■ What you are asked to do: Could you please output all of the data exactly, without the images?

■ ■ ■

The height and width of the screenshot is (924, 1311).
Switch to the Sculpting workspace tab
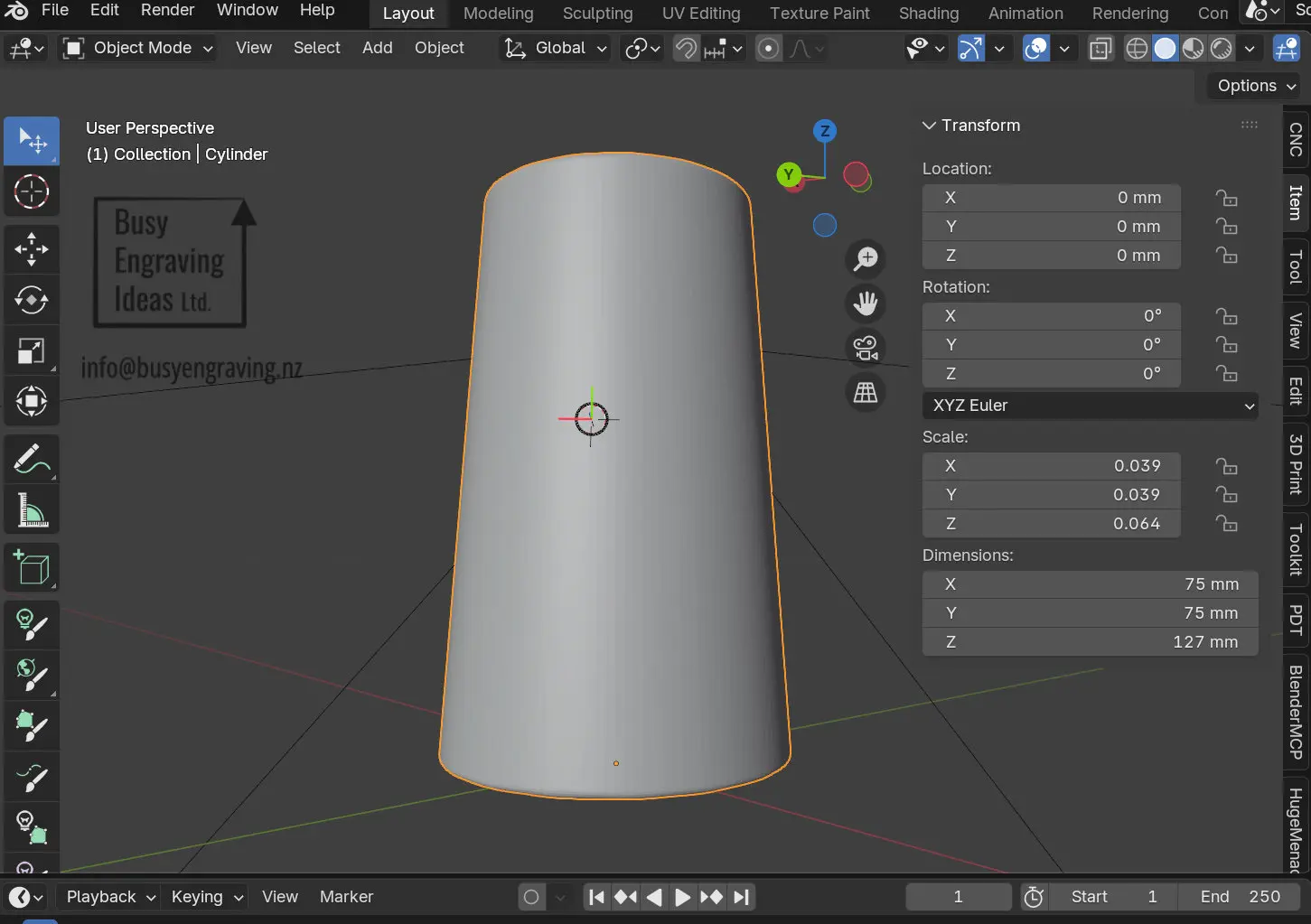[597, 14]
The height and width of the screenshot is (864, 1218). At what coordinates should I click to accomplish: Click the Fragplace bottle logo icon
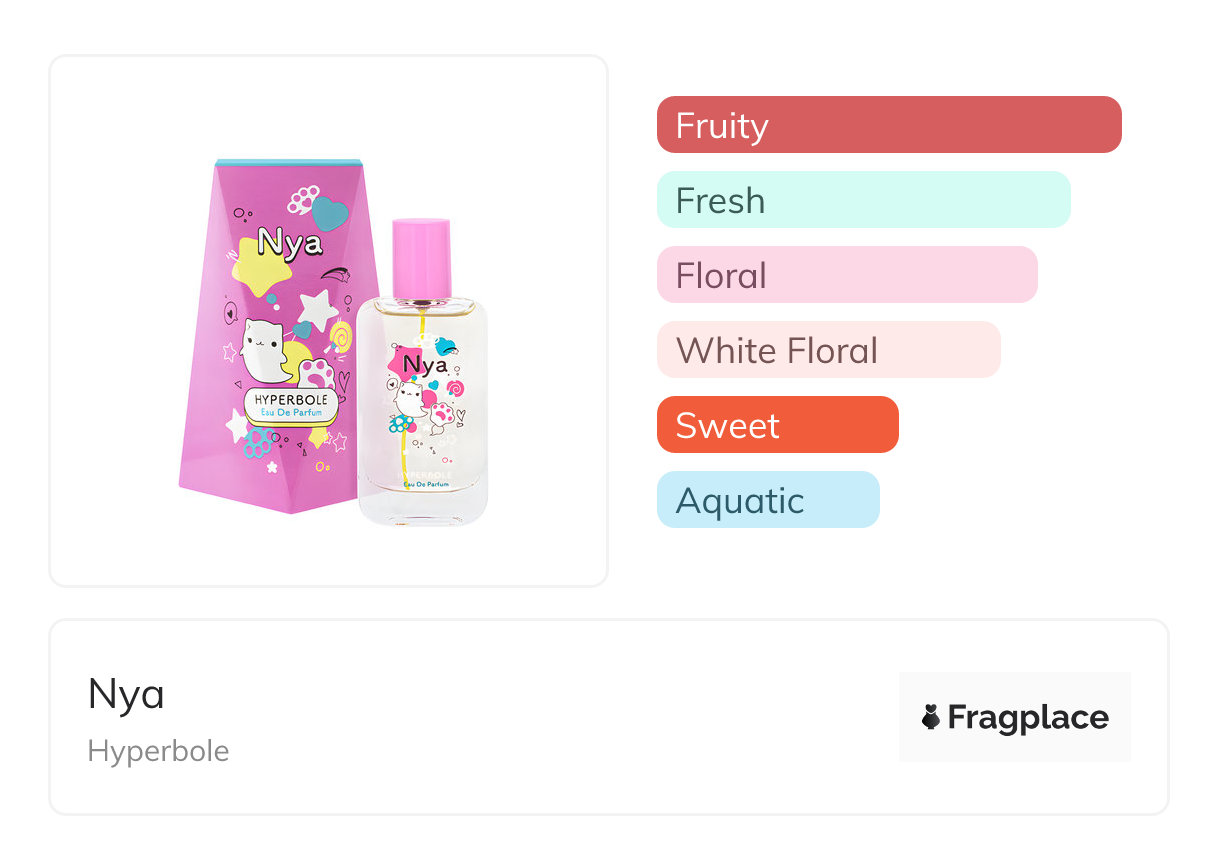coord(931,717)
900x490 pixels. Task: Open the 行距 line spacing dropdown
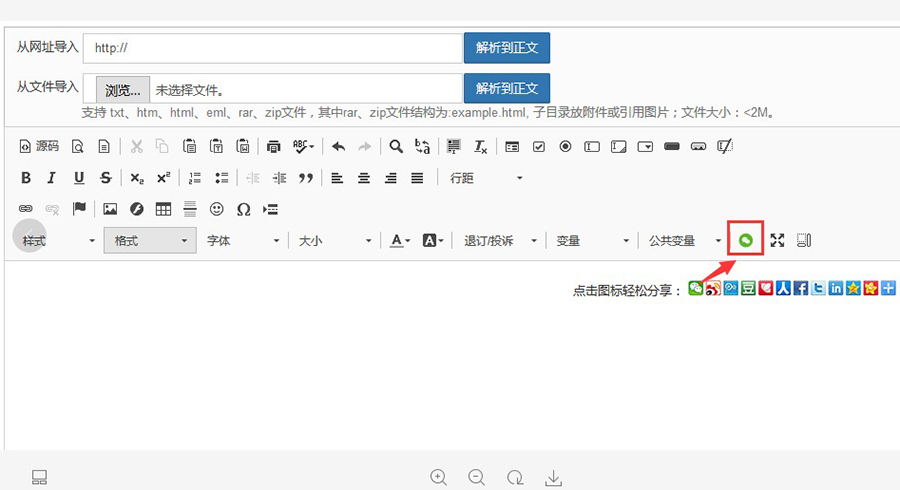pos(486,178)
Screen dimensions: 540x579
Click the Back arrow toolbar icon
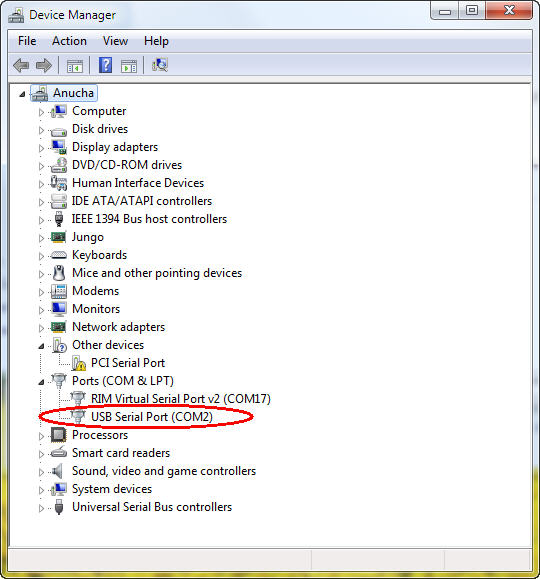[21, 65]
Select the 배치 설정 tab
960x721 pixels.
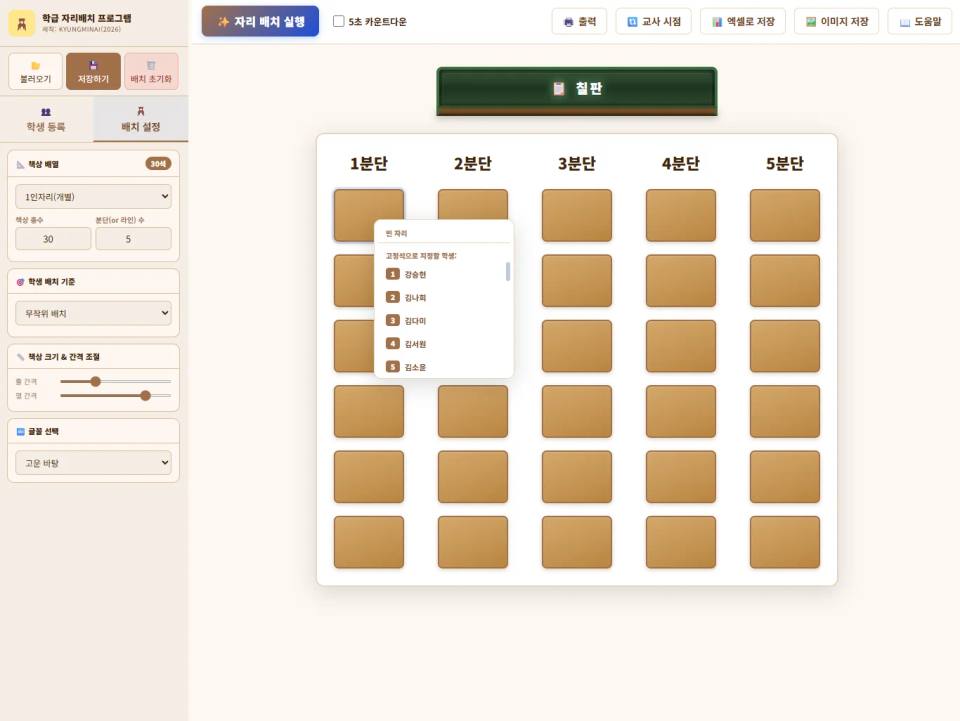point(141,119)
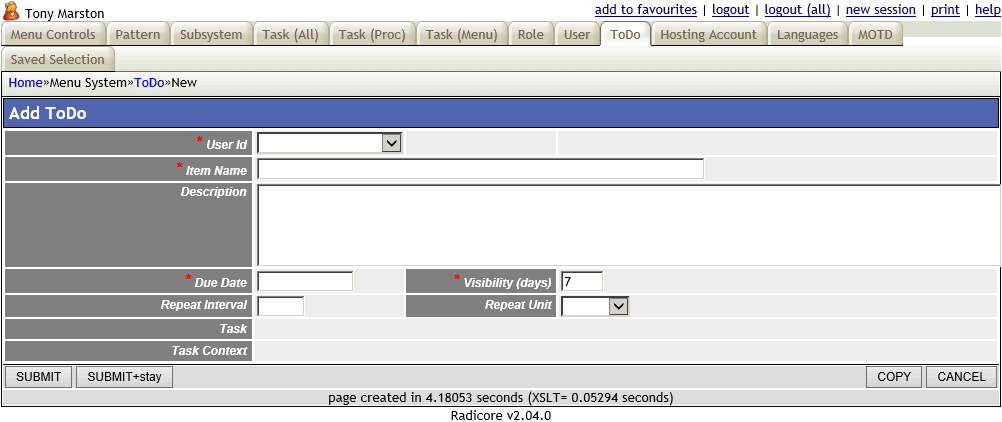Image resolution: width=1002 pixels, height=422 pixels.
Task: Switch to the Menu Controls tab
Action: pos(53,35)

■ ■ ■

■ Answer to this task:
The height and width of the screenshot is (924, 1311).
Switch to the Sculpting workspace tab
[597, 14]
The height and width of the screenshot is (864, 1218). At what coordinates should I click to accomplish: Click the Fragplace bottle logo icon
coord(931,717)
900x490 pixels. Task: Open the 行距 line spacing dropdown
pos(486,178)
Screen dimensions: 540x579
Click the Back arrow toolbar icon
[21, 65]
Select the 배치 설정 tab
960x721 pixels.
point(141,119)
Image resolution: width=1002 pixels, height=422 pixels.
Task: Switch to the Menu Controls tab
Action: pos(53,35)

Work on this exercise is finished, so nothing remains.